Additionally, more than eight out of ten respondents (81%) said they are planning to use this approach this year.
“T1 has always been a key timing in winter wheat,” says Syngenta field technical manager, Iain Hamilton, “because it starts the process of protecting the top three yield-building leaves.
“However, with increased difficulty curing Septoria tritici if it gets established, due to triazole fungicide sensitivity shifts, plus big concerns about yellow rust, T1 has taken on added importance.
“Although leaf three, which is the spray target for T1, contributes only 8% to yield – compared with 23% for leaf two and 43% for the flag leaf – its strategic importance goes beyond that.
“By achieving long-lasting prevention of disease on leaf three, a good T1 fungicide creates a line of defence to slow down the spread of Septoria onto these higher leaf layers. So it is encouraging to see from the survey that the industry is taking T1 so seriously.”
Coinciding with the increased importance of early Septoria and rust prevention, Mr Hamilton says recent years have also seen a shift to increased inclusion of new-generation SDHI fungicides at T1.
“Historically, many growers would have relied on azole fungicides + Bravo at T1. But we have had to move beyond that.
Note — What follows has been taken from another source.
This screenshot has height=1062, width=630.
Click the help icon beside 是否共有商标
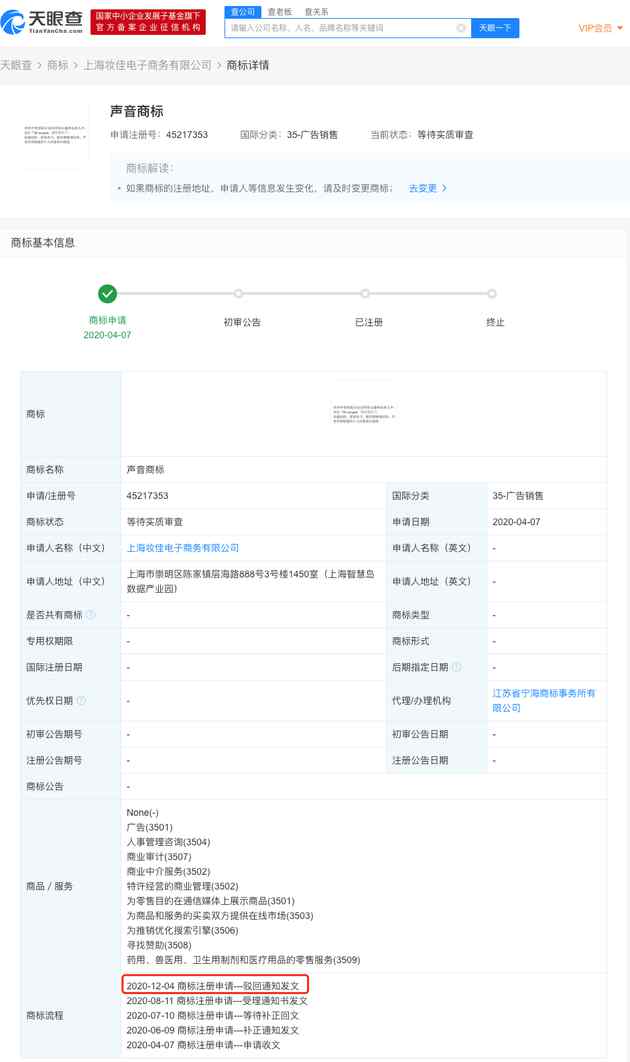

Applying the SDHI isopyrazam in mix with epoxiconazole, as in Keystone, has found an obvious fit at T1, with trials showing it delivers added persistence.
“By using a three-pronged strategy of SDHI + azole + multi-site fungicide at T1, it gives more of the preventative activity that’s needed.”
In line with this, Mr Hamilton says nearly 7 out of 10 of respondents (68%) in the survey felt it had become more important to use a strongly preventative approach to T1 disease control in winter wheat now than it was five years ago.
Also, more than 6 out of 10 (61%) included the ‘use of a robust T1 fungicide in winter wheat’ as another one of last year’s main cereal disease control lessons.
“Even though last harvest was not the best yield-wise, nearly a third of respondents who used a strongly preventative T1 also said it was the right thing to have done because they achieved good yields.
“With difficulties curing Septoria tritici and yellow rust, but so much yield coming from leaf two and the flag leaf, it has become crucial to avoid getting into a curative situation at the T2 timing.
“If we end up having a season where T2 sprays are delayed, then long-lasting disease prevention from T1 becomes all the more important.”
Among the factors to consider with a T1 fungicide, besides good Septoria and rust control, says Mr Hamilton, are good persistence, a high SDHI loading, plus good compatibility with Bravo.